Novel Hybrid Peptide ML-2 with Antibacterial and Antibiofilm Activity Against Pseudomonas aeruginosa
摘要
Antimicrobial resistance significantly contributes to treatment failures in bacterial infections and poses a major global public health challenge, urgently necessitating the development of new antimicrobial agents, such as antimicrobial peptides (AMPs), which represent a promising drug class.

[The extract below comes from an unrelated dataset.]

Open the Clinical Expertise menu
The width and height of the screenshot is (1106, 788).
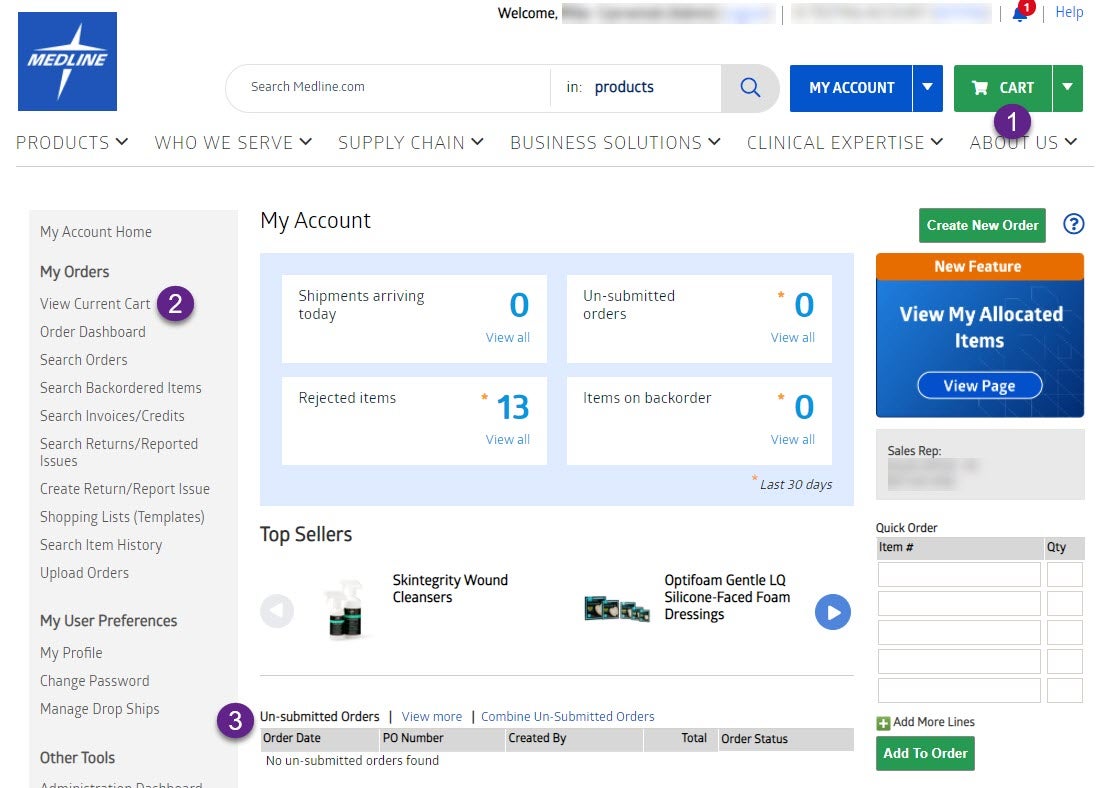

This study aimed to develop a novel, highly effective, low-toxicity antimicrobial agent employing a hybridization strategy to fuse the broad-spectrum AMP LL-37 with the low-toxicity Musca domestica antifungal peptide-1 A. The resulting hybrid peptides (ML-1, ML-2, and ML-3) exhibited markedly reduced cytotoxicity and hemolytic activity relative to LL-37. Notably, ML-2 demonstrated broad-spectrum antimicrobial activity, with particularly exerted effective antibacterial and antibiofilm effects against Pseudomonas aeruginosa in vitro. Moreover, with excellent stability, ML-2 retained activity against P. aeruginosa following pepsin treatment and thermal stress. Importantly, P. aeruginosa developed resistance to ML-2 more slowly than to the potent antibiotic ciprofloxacin. Mechanistically, ML-2 killed bacteria by increasing cell membrane permeability and disrupting cell integrity. Altogether, these findings suggest that the hybrid peptide ML-2 has potential as a novel antimicrobial agent against P. aeruginosa.